Monday, March 26, 2012

Grouping Data for Consolidated Notification

We have a requirement where we need to send a single consolidated list of items belonging to a user which get active on particular date.

So, for example Item 1, Item 2, Item 3 gets active. These entries are inserted as Events. Now, we need to send single notification to the user with the email as:

=========================

Dear User,

Your following items got active today:

Item 1

Item 2

Item 3

Thanks,

Customer Care

=========================

For this we set the DigestDelievery to true and the emails indeed were consolidated. But, what it did was that it send single email notification repeating the entire content for each item as follows:

=========================

Dear User,

Your following items got active today:

Item 1

Thanks,

Customer Care

Dear User,

Your following items got active today:

Item 2

Thanks,

Customer Care

Dear User,

Your following items got active today:

Item 3

Thanks,

Customer Care

=========================

Please let me know if we are missing any setting or any changes need to be made in the .xslt for this to work.

regards,

Rajiv

I assume you are using a built-in XSLT formatter.

Since I have no idea about how to use/configure XSLT, in my application I created a custom content formatter in C# (this is really easy), and over there (in the .cs class) I "manually" built the resulting HTML string and inserted my items in a loop. The result HTML string is then sent as the email body.

Advantages:

1. I have 1 message "header" and 1 "footer". What's in between, gets "populated" at runtime in a loop, whether it's just 1 item or many.

2. Maybe, it's just as easy when using XSLT, ... I just don't know. But the emails my customers get contain hyperlinks which bring them right to the web page(s) for those particular item(s). Your management will love this feature!
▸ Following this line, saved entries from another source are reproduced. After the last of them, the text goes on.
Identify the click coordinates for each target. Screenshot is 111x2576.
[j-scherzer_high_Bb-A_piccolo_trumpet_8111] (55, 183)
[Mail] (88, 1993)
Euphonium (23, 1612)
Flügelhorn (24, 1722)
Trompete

3. Although I did not have to use this in my project, but if you need this, you can easily fetch additional data from some other non-NS data sources and "plug" it into your email message. It's possible because in a custom content formatter (C# or VB.NET, - your choice) you can use whatever .NET techniques you need, such as ADO.NET, System.IO (if you need to read from, say, some XML files), and whatever else you might want to do: a custom content formatter is just a regular .NET assembly, and you can use it as such.

|||Hi Rajiv -

From a SSNS perspective, it sounds like you have everything configured for digest delivery properly. Since it's not being formatted the way you wish, the issue is in the content formatter.

If you are using the built-in XSLT content formatter, try adjusting the
XSLTransform document.

Try placing the header and footer text directly in the XSLT document and the notification data in an <xsl:template> Match on "notification". You can then use teh <xsl:apply-templates> to call the notification section.

HTH...

Joe|||

Thanks for reply, I was able to resolve the issue as you have suggested.